#### BRIEF:
Write out the listing below word for word.

#### EXTRACTED ENTRIES:
○ ○ ○ ○

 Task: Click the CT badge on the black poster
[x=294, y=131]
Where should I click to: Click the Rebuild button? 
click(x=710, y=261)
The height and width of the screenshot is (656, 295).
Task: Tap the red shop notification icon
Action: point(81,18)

○ ○ ○ ○

#### ANSWER SECTION:
 Task: Click the CT badge on the black poster
[x=294, y=131]
Where should I click to: Click the Rebuild button? 
click(x=710, y=261)
The height and width of the screenshot is (656, 295).
Task: Tap the red shop notification icon
Action: point(81,18)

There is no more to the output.